**Your instructions:** The entries below contain a line with "Task: Copy the ed25519 public key" and a line with "Image resolution: width=1073". Quote exactly those two lines and all lines between them.

(Records from a data source)
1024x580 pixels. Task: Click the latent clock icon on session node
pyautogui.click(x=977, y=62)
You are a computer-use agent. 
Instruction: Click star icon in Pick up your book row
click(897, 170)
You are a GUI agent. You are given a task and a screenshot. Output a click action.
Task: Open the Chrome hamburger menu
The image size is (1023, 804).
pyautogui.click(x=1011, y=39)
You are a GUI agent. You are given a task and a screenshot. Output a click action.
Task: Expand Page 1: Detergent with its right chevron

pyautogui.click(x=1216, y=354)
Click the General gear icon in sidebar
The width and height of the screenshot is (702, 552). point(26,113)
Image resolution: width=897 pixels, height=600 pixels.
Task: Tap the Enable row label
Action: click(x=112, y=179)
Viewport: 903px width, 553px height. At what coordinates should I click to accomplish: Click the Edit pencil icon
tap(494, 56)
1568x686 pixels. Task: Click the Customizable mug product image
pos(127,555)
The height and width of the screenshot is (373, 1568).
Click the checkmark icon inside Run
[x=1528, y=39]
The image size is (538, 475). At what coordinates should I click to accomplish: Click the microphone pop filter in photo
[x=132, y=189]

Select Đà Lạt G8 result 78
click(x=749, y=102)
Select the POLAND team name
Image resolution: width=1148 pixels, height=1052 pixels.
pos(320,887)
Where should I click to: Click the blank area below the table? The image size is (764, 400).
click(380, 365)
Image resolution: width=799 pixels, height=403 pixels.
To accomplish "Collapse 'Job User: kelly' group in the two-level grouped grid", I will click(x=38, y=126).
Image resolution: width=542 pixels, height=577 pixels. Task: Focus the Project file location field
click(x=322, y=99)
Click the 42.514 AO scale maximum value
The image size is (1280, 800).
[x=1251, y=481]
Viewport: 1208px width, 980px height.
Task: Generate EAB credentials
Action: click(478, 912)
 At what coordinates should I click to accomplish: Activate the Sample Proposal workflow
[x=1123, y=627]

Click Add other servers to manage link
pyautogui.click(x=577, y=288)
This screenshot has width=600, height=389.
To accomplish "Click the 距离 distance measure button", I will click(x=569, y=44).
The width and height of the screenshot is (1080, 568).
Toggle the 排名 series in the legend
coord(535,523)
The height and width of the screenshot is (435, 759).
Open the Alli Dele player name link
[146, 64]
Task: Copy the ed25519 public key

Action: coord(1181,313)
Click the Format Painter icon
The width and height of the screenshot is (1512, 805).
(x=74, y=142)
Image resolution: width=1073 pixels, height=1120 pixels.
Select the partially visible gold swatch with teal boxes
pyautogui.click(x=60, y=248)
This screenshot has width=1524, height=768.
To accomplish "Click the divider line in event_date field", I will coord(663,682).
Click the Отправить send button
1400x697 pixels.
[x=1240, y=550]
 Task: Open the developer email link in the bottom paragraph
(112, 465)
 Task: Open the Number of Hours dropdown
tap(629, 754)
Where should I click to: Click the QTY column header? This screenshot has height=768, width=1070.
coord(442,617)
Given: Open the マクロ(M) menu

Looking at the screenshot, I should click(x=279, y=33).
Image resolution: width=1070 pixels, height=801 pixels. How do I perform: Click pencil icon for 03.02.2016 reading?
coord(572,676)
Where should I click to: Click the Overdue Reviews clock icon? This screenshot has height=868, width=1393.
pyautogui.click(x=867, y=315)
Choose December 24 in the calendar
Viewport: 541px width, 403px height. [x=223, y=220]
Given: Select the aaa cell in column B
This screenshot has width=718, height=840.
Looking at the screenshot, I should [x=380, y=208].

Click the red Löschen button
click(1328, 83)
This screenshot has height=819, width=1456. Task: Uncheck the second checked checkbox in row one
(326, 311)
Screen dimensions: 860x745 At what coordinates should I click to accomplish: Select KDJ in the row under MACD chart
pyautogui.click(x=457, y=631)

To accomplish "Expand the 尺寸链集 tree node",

**Answer for this exercise:**
Task: Copy the ed25519 public key

Action: coord(1181,313)
Click the Format Painter icon
The width and height of the screenshot is (1512, 805).
(x=74, y=142)
Image resolution: width=1073 pixels, height=1120 pixels.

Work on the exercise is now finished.